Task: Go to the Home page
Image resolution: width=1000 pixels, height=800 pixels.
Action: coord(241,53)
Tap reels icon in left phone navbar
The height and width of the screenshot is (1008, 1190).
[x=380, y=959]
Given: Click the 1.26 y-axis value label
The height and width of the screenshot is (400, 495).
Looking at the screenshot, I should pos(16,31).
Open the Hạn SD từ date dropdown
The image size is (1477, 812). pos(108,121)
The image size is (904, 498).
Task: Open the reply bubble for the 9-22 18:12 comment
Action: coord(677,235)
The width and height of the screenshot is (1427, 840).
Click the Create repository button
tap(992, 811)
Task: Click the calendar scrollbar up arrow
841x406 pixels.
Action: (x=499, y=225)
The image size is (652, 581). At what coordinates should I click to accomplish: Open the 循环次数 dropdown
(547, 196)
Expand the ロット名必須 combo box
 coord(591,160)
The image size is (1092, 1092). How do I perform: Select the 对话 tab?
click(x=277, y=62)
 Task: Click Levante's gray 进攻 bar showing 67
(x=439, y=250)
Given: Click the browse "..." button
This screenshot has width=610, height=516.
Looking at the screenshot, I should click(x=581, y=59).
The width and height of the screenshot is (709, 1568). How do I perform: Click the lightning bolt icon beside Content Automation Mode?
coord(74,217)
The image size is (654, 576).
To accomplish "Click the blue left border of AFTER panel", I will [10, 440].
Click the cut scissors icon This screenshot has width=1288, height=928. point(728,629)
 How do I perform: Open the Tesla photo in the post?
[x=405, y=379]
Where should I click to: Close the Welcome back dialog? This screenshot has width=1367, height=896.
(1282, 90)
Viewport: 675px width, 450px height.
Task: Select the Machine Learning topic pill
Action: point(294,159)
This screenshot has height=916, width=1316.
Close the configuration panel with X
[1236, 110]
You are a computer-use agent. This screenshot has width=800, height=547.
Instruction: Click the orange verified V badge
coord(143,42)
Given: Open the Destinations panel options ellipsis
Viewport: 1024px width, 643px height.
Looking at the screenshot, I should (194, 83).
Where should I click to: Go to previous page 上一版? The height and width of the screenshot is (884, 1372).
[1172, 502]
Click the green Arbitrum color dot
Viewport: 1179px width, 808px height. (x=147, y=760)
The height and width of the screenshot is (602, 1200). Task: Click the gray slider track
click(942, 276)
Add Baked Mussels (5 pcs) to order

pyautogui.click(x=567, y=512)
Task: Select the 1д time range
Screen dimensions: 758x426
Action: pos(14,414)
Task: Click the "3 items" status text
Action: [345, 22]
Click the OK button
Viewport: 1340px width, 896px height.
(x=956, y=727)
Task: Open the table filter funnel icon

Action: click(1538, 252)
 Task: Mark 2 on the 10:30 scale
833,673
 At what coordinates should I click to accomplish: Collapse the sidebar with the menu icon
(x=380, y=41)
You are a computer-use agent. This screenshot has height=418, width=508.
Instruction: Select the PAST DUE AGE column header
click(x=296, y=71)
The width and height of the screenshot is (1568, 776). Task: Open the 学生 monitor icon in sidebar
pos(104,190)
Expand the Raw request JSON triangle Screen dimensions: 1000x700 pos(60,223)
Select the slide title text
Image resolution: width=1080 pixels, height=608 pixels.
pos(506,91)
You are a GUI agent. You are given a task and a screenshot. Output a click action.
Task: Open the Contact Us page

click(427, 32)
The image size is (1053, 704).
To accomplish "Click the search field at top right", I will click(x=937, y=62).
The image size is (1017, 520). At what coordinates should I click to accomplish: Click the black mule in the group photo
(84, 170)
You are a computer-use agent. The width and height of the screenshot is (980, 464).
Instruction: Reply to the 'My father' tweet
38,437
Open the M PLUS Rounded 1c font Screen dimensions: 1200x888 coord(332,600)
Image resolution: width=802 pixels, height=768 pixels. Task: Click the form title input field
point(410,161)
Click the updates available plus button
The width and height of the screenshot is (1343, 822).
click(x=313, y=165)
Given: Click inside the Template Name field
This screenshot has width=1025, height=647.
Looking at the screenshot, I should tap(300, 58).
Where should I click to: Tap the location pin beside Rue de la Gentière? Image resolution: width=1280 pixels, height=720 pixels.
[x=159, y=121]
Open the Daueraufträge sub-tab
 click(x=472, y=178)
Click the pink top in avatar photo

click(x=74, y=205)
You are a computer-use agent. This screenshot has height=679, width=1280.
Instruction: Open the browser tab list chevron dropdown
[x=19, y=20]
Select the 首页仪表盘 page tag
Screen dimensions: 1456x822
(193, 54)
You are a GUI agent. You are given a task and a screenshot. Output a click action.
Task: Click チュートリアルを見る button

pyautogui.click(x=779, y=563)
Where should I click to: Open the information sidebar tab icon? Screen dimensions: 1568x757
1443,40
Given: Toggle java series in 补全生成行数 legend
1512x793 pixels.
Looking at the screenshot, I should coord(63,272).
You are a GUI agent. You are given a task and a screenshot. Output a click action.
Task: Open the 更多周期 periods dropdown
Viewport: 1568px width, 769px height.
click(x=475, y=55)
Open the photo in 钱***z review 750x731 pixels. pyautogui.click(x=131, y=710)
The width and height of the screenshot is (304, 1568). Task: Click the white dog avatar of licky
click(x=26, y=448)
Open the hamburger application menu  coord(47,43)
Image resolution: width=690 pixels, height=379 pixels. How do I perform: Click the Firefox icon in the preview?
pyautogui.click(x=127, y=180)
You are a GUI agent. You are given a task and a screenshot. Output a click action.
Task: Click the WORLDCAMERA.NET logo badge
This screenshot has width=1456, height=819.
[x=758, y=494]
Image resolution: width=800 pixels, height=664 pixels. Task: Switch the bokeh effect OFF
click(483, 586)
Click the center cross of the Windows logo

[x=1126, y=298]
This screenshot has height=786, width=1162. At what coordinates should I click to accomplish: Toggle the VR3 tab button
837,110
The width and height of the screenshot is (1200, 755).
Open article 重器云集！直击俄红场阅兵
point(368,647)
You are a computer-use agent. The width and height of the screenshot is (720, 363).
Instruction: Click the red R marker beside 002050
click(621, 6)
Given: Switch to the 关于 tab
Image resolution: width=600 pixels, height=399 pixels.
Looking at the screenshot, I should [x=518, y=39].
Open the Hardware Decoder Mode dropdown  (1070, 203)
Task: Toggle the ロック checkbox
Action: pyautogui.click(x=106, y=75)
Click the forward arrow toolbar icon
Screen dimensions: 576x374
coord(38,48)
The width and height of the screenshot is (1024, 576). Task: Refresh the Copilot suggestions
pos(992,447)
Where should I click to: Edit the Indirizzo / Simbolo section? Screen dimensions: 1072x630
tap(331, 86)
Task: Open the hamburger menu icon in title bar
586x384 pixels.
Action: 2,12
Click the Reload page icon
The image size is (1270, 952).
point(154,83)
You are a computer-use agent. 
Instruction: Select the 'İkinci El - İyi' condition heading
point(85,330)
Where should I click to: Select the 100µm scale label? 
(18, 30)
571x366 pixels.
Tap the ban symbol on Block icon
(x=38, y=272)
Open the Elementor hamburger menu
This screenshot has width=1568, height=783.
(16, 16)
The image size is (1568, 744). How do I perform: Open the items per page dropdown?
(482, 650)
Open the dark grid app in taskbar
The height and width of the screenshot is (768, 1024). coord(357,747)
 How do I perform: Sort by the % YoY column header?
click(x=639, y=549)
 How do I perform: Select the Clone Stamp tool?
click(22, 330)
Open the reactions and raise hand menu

· · · · · · ·

**WRITTEN EXERCISE:** Transcribe the part of the records above that opens with the line containing "The image size is (1017, 520)." and closes with the line containing "click(x=313, y=165)", both lines included, reproducing each line without any change.

**THE SOLUTION:**
The image size is (1017, 520). At what coordinates should I click to accomplish: Click the black mule in the group photo
(84, 170)
You are a computer-use agent. The width and height of the screenshot is (980, 464).
Instruction: Reply to the 'My father' tweet
38,437
Open the M PLUS Rounded 1c font Screen dimensions: 1200x888 coord(332,600)
Image resolution: width=802 pixels, height=768 pixels. Task: Click the form title input field
point(410,161)
Click the updates available plus button
The width and height of the screenshot is (1343, 822).
click(x=313, y=165)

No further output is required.